The platform, which includes client-facing portals, was built on the AWS cloud to leverage several of AWS’ services to meet the various requirements of the project, including high uptime, scalability and security.
Objectives
- Above all else, ensure customers always have good digital experiences when interacting with the client-facing portals on the system
- Implement a platform that is scalable to meet demand
- Develop resilient software that has a high uptime
- Meet the client’s standards on networking, user access, encryption, and compliance
Benefits
- Autoscaling capabilities enable the system to process thousands of requests per day without delay
- Hosting environment is designed to scale based on predefined metrics, ensuring a consistently performant system regardless of load
- A combination of tools allows the system to recover rapidly from stressed load, attacks and/ or failures with workload components to maximise the system’s uptime
- User information and data is protected through various means including encryption and access control to meet the banking landscape’s strict regulations
- Project outcomes reached in a fraction of the time enabled cost savings
Overview of the solution
With multiple channels within the bank reselling the products, and with the demand for these products growing every day, the client challenged BBD to develop systems for the virtual network operator project. The project ingests data from various sources and features client-facing portals. The systems to be developed needed to be always online, able to scale to meet demand and adhere to banking security standards. To meet these requirements, the solution was built using AWS as the core cloud provider along with various AWS services.
Approach
Scalability
With the growing popularity of their offering, the influx of traffic is constantly increasing. It is important for our core applications to scale when needed. To achieve this, the code is hosted using two main methods.
- Lambda: Lambda forms part of the core solution – driving the provisioning engine that processes all orders placed by the different consumers in the bank. The solution is built using AWS Step Function which provides state machines orchestrating Lambdas. Lambdas in turn ship with out of the box autoscaling capabilities which helped the team to develop a system that can process thousands of requests per day without delay.
- EKS: With the power of EKS and Docker, the team was able to deliver a hosting environment that can scale based on predefined metrics. These metrics include CPU utilisation and memory consumption, among others. Metric breaches will trigger a scaling event which will allow consumers to always have a performant system to interact with regardless of the load thrown at it.
Uptime
To keep uptime as high as possible, the system needed to be built resilient.
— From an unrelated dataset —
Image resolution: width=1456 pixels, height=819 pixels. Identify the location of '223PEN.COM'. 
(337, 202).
This enables the system to recover from stressed load, attacks and/ or failures with workload components. Creating resilience meant starting by creating visibility. To help create visibility of workload events, AWS CloudWatch and AWS X-Ray were set up. CloudWatch enabled the team to set up metrics based on various data points. In the event of a metric breach, an alarm is triggered to either perform a task or send out notifications (SNS) for component failures.
By utilising Canaries, the team can monitor critical endpoints on third-party APIs and report failures pro-actively.
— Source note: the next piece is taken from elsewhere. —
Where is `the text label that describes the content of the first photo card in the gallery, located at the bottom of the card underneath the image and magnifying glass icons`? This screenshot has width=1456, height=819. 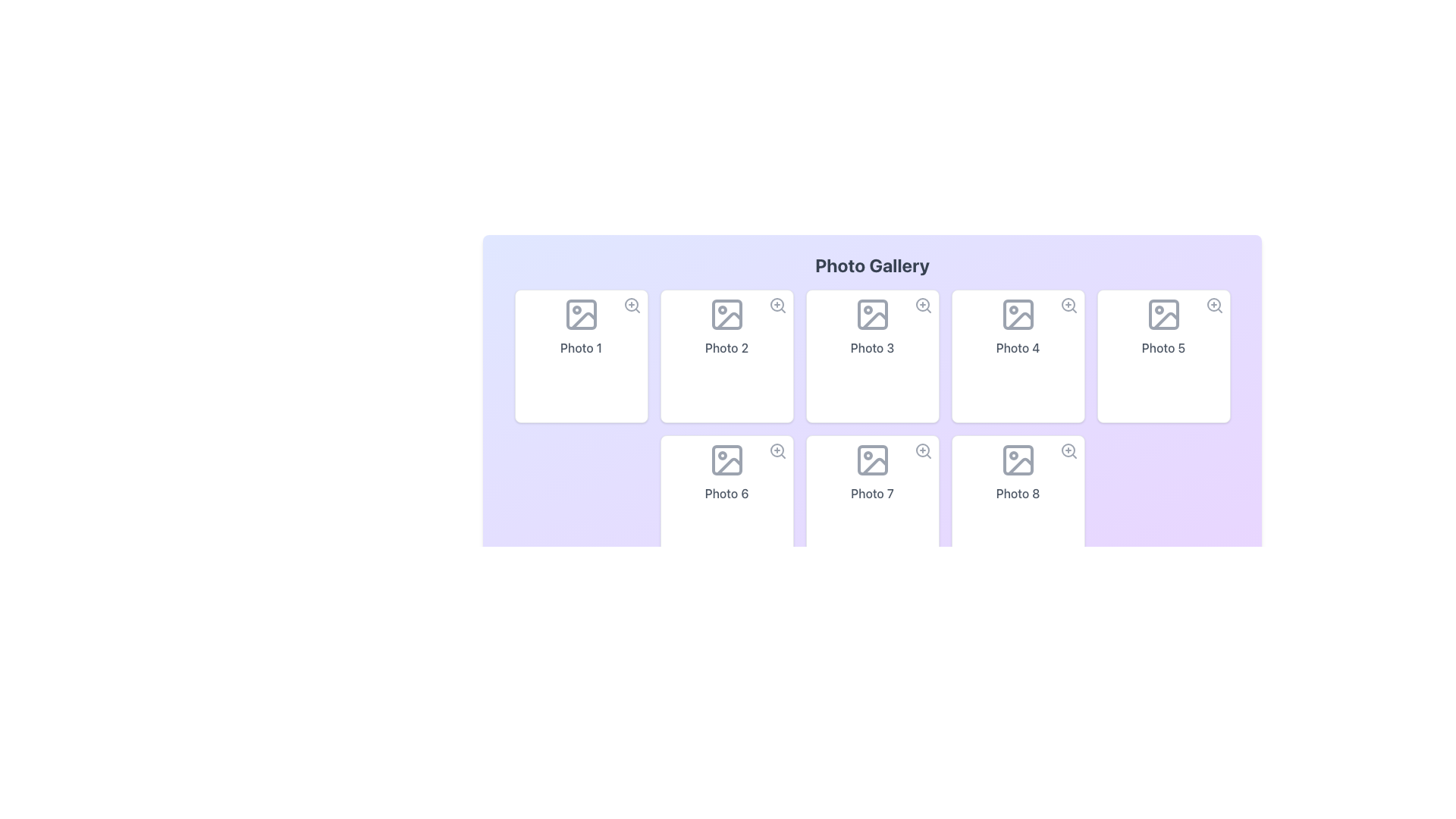 the text label that describes the content of the first photo card in the gallery, located at the bottom of the card underneath the image and magnifying glass icons is located at coordinates (580, 348).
To keep the lights on in our EKS clusters, the combination of ECR, Argo and Helm Charts were used. The Kubernetes control plane constantly monitors the health of all applications running on the EKS cluster, while Argo keeps the cluster state in sync with a Git repository (a GitOps approach). In the event of a pod failure, a new one will be created based on the pod definition, as specified in a Helm Chart. The new pod runs a container which pulls the specified image from ECR. This provides a self-healing solution in the event of a workload failing.
All AWS resource management is done with Terraform and the Serverless Framework. Terraform mitigates the risk of errors whilst provisioning new infrastructure, enabling a drastic reduction of time to recover infrastructure.
Scrutiny
Dealing with sensitive data means dealing with scrutiny. To protect user information, the client enforces strict standards on networking, user access, encryption, and compliance.
- User access: To prevent malicious code from performing malicious activities on their environments, all IAM roles are created by using a least privilege approach, whereby roles are created within a bounded set of permissions. This means that only assumed roles are used by services that require them. Any changes to IAM roles are monitored using CloudTrail, while user access to the AWS platform is closely controlled by the client’s active director.
- Encryption: With a major emphasis on the quality and application of encryption, the client required that two main types of encryptions are applied; encryption at rest, and encryption in transit. By utilising KMS keys, all assets are encrypted at rest where possible, while AWS Certificate manager helps to manage certificates used to encrypt data in transit.
- Networking: By implementing VPCs connected to the client’s network through Transit Gateway, access to the project applications is limited. Additionally, all outside access is prohibited by the bank and requires a VPN connection.
- Compliance: Due to the sensitive nature of the banking environment, continuous compliance checks are done to make sure our environments comply as required by the bank. Based on these needs, Prisma Cloud was configured to monitor compliance rules on all AWS environments, with simplified remediation using IaC. In the event of a breach, non-compliant config can be easily corrected on all environments. Changes to the environment are, as a result, also version controlled which promotes auditability of the systems.
Impact of BBD’s partnership
Leveraging the power of AWS, BBD was able to achieve the bank’s goals for the project in a fraction of the time, which also led to great cost saving for them. Due to the shared responsibility between AWS and BBD, risk on the project is further reduced, resulting in a confidence boost for both BBD’s engineers and the client’s, as well as the ability to make changes to the system far easier.
Since the launch of the platform, the system has never failed under load, ensuring all digital customer experiences live up to expectation. Furthermore, this project is a testament to BBD’s abilities within the cloud space and the maturity of the scaling capabilities of AWS. With the selected combination of tools, customers can enjoy a platform that is always available, responsive and secure.